*Übungstext*.
———

Ja, wir haben ein paar Stammgäste, einige kenne ich schon mit Vornamen. Wir haben mindestens zehn Leute, die einmal die Woche zu uns kommen. Wir versuchen sie davon abzubringen. Es ist einfach sinnlos, sich so oft testen zu lassen. Das verstopft nur das System. Ein paar Patienten habe ich auch schon wieder weggeschickt, weil sie sich erst ein paar Tage davor hatten testen lassen und ihre Ergebnisse noch gar nicht hatten. Manche lassen sich sogar in mehreren Laboren testen, weil sie nicht einem einzigen Test nicht vertrauten. 

Warum lassen sich die Leute unnötig testen?

———

*Deine Aufgaben*.
- a) Wie viele Leute kommen laut Übungstext einmal die Woche?
- b) Stimmen diese Aussagen mit dem Übungstext überein? Antworte jeweils mit Ja oder Nein und zitiere die entscheidenden Worte. (i) Die Stammgäste werden ermutigt, sich öfter testen zu lassen. (ii) Einige Patienten wurden wieder weggeschickt. (iii) Manche lassen sich in mehreren Laboren testen.
- c) Schreib aus dem Übungstext den Abschnitt zwischen „Ja, wir haben“ und „Leute unnötig testen?“ einschließlich wortgetreu ab.

(Daten zur Verortung per Pixelkoordinaten)
———

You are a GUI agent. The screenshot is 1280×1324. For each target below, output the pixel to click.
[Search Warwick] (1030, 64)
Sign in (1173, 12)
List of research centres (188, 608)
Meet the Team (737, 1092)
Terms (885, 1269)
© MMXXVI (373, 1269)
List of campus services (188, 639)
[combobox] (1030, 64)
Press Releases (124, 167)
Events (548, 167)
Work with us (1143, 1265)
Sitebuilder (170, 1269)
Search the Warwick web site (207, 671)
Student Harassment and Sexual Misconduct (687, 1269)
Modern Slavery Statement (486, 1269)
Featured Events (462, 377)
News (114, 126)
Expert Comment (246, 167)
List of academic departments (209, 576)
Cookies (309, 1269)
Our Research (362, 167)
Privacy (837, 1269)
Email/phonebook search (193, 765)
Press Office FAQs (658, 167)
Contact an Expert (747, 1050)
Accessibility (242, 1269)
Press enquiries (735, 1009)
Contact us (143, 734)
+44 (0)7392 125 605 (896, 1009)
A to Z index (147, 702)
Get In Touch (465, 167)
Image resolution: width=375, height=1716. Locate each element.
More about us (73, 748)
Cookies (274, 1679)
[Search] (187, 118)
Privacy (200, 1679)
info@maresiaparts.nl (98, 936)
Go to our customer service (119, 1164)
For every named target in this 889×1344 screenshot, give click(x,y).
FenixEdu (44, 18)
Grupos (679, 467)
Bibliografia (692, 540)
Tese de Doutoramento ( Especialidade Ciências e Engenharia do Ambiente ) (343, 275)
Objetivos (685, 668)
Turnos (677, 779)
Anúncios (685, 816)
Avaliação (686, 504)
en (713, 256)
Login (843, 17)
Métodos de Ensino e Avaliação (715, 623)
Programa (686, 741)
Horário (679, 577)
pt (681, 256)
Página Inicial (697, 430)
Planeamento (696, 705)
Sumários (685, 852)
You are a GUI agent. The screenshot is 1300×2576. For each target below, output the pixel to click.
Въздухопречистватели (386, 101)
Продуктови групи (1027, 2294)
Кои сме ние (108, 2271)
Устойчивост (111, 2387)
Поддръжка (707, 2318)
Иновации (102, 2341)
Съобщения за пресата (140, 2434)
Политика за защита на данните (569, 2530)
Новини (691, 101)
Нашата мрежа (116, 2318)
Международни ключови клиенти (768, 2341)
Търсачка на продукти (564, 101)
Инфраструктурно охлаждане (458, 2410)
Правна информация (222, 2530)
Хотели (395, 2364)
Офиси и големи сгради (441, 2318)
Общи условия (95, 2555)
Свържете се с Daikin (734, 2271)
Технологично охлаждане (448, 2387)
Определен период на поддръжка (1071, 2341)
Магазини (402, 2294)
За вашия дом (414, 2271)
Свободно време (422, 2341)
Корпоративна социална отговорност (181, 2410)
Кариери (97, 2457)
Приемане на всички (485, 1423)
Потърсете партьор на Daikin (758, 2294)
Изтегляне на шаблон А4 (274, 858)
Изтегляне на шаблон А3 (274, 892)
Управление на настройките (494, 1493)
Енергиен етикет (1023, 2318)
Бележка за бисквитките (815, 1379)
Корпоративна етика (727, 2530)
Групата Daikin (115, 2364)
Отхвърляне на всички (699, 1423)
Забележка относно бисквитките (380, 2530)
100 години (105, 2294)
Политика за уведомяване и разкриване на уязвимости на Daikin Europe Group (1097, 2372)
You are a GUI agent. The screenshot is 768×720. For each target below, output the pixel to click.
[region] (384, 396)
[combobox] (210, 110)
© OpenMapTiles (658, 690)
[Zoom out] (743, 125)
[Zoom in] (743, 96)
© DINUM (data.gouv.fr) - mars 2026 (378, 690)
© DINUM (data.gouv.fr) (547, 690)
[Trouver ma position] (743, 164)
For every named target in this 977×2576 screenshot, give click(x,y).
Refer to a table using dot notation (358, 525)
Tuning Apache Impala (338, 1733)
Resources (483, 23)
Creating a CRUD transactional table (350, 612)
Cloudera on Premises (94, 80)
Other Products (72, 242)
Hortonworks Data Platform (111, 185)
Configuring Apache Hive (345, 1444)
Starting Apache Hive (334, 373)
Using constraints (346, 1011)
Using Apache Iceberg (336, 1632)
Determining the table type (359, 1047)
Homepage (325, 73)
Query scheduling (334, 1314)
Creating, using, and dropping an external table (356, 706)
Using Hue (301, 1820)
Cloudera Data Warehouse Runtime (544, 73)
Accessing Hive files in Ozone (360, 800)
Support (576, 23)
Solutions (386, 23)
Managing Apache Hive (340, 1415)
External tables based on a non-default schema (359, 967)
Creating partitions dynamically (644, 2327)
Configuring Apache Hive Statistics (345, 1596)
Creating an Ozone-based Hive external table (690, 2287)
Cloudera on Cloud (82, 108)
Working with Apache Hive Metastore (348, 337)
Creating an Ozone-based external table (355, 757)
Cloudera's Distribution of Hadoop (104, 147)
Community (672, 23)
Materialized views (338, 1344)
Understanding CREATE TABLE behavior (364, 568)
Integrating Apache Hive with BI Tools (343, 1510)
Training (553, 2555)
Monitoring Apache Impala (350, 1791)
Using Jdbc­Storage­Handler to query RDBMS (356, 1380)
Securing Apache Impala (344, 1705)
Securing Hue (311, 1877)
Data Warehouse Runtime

———

*Lösungen zu allem*.
- a) Mindestens zehn Leute.

- b)
(i) Nein: „Wir versuchen sie davon abzubringen.“
(ii) Ja: „Ein paar Patienten habe ich auch schon wieder weggeschickt“
(iii) Ja: „Manche lassen sich sogar in mehreren Laboren testen“

- c)
Ja, wir haben ein paar Stammgäste, einige kenne ich schon mit Vornamen. Wir haben mindestens zehn Leute, die einmal die Woche zu uns kommen. Wir versuchen sie davon abzubringen. Es ist einfach sinnlos, sich so oft testen zu lassen. Das verstopft nur das System. Ein paar Patienten habe ich auch schon wieder weggeschickt, weil sie sich erst ein paar Tage davor hatten testen lassen und ihre Ergebnisse noch gar nicht hatten. Manche lassen sich sogar in mehreren Laboren testen, weil sie nicht einem einzigen Test nicht vertrauten. 

Warum lassen sich die Leute unnötig testen?